Unbelievable. We have an economy in free-fall. Record numbers of people out of work. Record amounts of federal debt. Air traffic controllers being furloughed. Parks being closed. Tax rate increases. White House tours being cancelled. But our government can STILL find the time AND money to peddle rock music to overseas consumers:
The federal government has helped American exporters sell telecommunication systems to Macedonia, tractors to Chad, and elevators to Japan.
Now, the U.S. government is helping push a different kind of export: rock music.
American music’s share of the global market has waned to 27% from 38% since 1990.
For the first time, the U.S. government’s trade arm is stepping in to help the music business, funding trade missions to Brazil and Asia in recent months for the heads of a dozen independent music labels, which make up one-third of the U.S. music market and represent acts such as the Black Keys and Sonic Youth.
It is a departure for the International Trade Administration, which has been spending $2 million annually to boost exports for the past two decades under its Market Development Cooperator Program but has never before given one of its $300,000 grants to the music industry, instead favoring sectors like machinery, technology and engineering services.
Until last year the agency hadn’t received a music-industry application worthy of the award, an ITA spokesman said. Indeed, it hadn’t received an application at all.
“We need to find new revenue streams,” said Rich Bengloff, president of the American Association of Independent Music, whose idea it was to apply for the grant. He led the trips and arranged meetings with local distributors, mobile-phone carriers, booking agents and ad agencies. “We now need to adjust to a smaller monetization at home.”
Indie labels see big opportunities in Latin America and Asia—and visiting in person pays off, especially in markets such as Japan, where fans favor foreign artists that spend time in their country engaging with locals and making TV appearances.
Many of the independent label heads that visited Seoul, Shanghai and Hong Kong this fall as part of the ITA grant program have since signed foreign distribution and licensing deals that will generate hundreds of thousands of dollars a year, Mr. Bengloff said. The deals could represent as much as a quarter of a small independent label’s revenue, he said.
Alec Bemis, managing partner for the New York indie label Brassland, said as a result of a government-subsidized trade mission, he recently signed digital distribution deals in Korea and Hong Kong, began negotiations to license a song for an Hyundai Motors commercial and booked festival shows in Hong Kong and Taiwan that will pay five-figure fees.
Exports are part of a survival plan as the music industry struggles to adapt to sweeping transformations in technology. For independent labels, which lack the resources and reach of bigger labels, exports are even more crucial to growth. Moreover, American music’s share of the global market has waned to 27% from 38% since 1990.
U.S. music sales—both digital and physical—totaled $7.1 billion last year, according to the Recording Industry Association of America, down from $11.8 billion 10 years ago.

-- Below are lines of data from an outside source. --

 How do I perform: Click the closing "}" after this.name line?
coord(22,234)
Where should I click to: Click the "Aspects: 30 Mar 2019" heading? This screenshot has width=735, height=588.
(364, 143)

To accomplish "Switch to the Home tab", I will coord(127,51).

Could that have something to do with the quality of offerings from the United States? Could it have something to do with a dramatic drop in disposable income? (You know, with all of this unemployment, these layoffs and hour cuts, ObamaCare, and the growth of other government regulations.) It sure looks like a sweet piece of karma that these people are moaning about the poor quality of the business environment, given that they voted for and heavily financed the crowd that has given us this mess. MORE:
The music industry has been besieged by growing availability and quality of free music from YouTube, streaming services such as Spotify and Pandora, and illegal pirating. All of those things are pushing down prices of downloads and paid streaming subscriptions, shrinking domestic sales, Mr. Bengloff said.
While those forces are squeezing markets world-wide, the pressure has been far more pronounced in the U.S., where digital sales account for 58% of the music market, according to the International Federation of the Phonographic Industry. Germany, by contrast, buys only 19% of its music in digital format.

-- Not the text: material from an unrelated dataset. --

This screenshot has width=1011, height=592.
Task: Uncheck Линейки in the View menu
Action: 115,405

Japan, which was half the size of the U.S. market in 1990, could become the world’s No. 1 music market next year, analysts say, thanks to its robust appetite for records and CDs often packaged at premium prices with memorabilia. Digital music accounts for just 17% of Japanese music sales, according to IFPI.
Meantime, such countries as Australia, Canada, France and Britain have been far more pushing their music overseas, cutting into both the domestic and foreign market share of U.S. companies. Those governments have sponsored trade missions and marketing campaigns of their own.
THIS stuff will not put all of these people back to work. THIS STUFF will not pull our economy out of its tailspin. THIS STUFF is little more than a payoff to a bloc that generously financed the administration’s election and reelection campaigns.
How about letting the market work things out? There are people selling tons of records by bypassing the record companies and going directly to iTunes. Most businesses — if their sales are down — rework their business strategy to ensure that they are giving the market WHAT IT CRAVES. Most don’t get special treatment from a winners-and-losers-picking government pork-barrel program.